I felt that way too, Whiteplight.

Until I went to Europe a few weeks ago.

To see St. Chappelle and Notre Dame in Paris, St. Paul’s in London, and the little St. Paul’s in Brighton, not to mention the cathedrals in Boppard and Freiberg, Germany—all done by “organized” religion—made me rethink the way I felt.

Organized religion built these breathtaking cathedrals, and I am very glad they did—they are literally drenched in overwhelming beauty, the like of which I have never seen before. They are an incredible testimony to European artistry, devotion, craftsmanship, and engineering.

So I am doing a re-think on the organized religion thing. If it can do things like this …

12 — SKIP wrote at 12:11 AM on April 19:

So I am doing a re-think on the organized religion thing. If it can do things like this …

True, many of the muslim mosques are beautiful in their architecture but fiendish in their ideaology and agenda for the world, which DOES NOT INCLUDE all of that wonderful White Christian architecture.

13 — AnalogMan wrote at 5:21 AM on April 19:

Mormonism is like any other religion, e.g. it needs to expand and find new members to stay alive. If it wants to expand into Africa, then it certainly has to put forth an African face. Personally, I don’t agree, but then again, I’m not a Mormon.

Posted by idareya at 8:32 PM on April 17

I was born and raised a Mormon, in South Africa, though I haven’t been in a church, apart from weddings and funerals, in 30 years. And I agree with you.

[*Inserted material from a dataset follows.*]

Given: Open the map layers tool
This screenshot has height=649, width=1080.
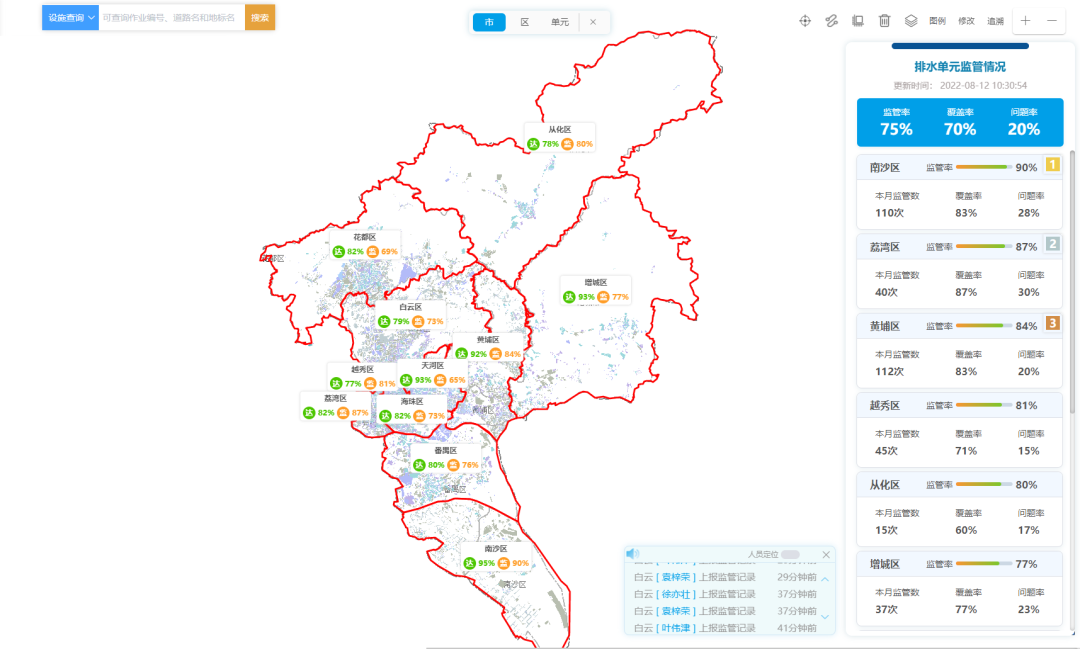Looking at the screenshot, I should click(x=913, y=21).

Mormons are encouraged to marry in their temples, but in many countries this is not legally recognised - one reason being that the temples are not open to the public. So a civil marriage is often performed in their meeting houses, or chapels, and followed by the religious ceremony in the temple. Additionally, not every member is allowed to enter the temples; you have to be in good standing. So, for example, when my daughters married in American temples, I was not allowed to attend, but had to wait outside in my rented tux to join the photo session afterward. And, of course, many Mormons don’t live in a country that has a temple. So for many members, the civil ceremony is all that’s available.

Now, these civil marriages are quite a nice perk of membership. The church charges nothing for the use of the facilities, including the hall for the reception after the ceremony, and the services of the marriage officer, organist etc. The ladies usually join in the work of preparation. Used to be, you could get quite a nice traditional wedding, and not spend a fortune.

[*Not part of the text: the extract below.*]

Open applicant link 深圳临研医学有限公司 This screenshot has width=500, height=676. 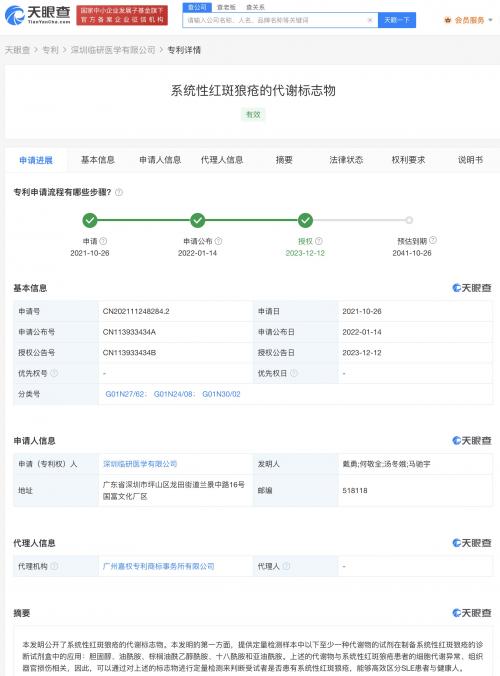pyautogui.click(x=140, y=464)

Then came the rehabilitation of the "seed of Cain". I should mention that, under the old so-called Apartheid regime, most Mormon missionaries in South Africa were American, and were prohibited by their visa conditions from preaching to the blacks. After the fall of civilization, many black people joined the church, and they also wanted their nice traditional church weddings. Only problem was, their traditional weddings included quite a lot of ululation and stuff that was deemed unseemly.

So, what to do? Obviously, you can’t discriminate. So they banned all "traditions of the fathers". Problem solved. No more wedding march. No more giving the bride away. No music that isn’t in the official hymn book. Worldwide. Thank you, Africa.

You see, that’s what you get when you try to graft a Western religion like Christianity (and despite what you may have heard, Mormonism is a Christian religion) onto an African population. There will always be a substrate of animism. Just as the early Christian church was changed by its adoption as the official church of Rome.

Don’t get me wrong; I’m not knocking the Mormons. Though I lost the faith, I still consider them "my people" - some of the nicest, most upstanding and moral people in the world. As one poster here once put it, Utah is what the United States should have been. It just saddens me to see the recent drift to the left.

14 — T Rexx wrote at 6:10 PM on April 21:

What’s the mystery here? If blacks aren’t horning in on or invading what other have built or done what would they do with their spare time?

15 — SKIP wrote at 10:27 PM on April 21:

What’s the mystery here? If blacks aren’t horning in on or invading what other have built or done what would they do with their spare time?

Loot, Rob, Rape, Pillage,Burn, Riot, you know, the USUAL. And they usually have LOTS OF SPARE TIME.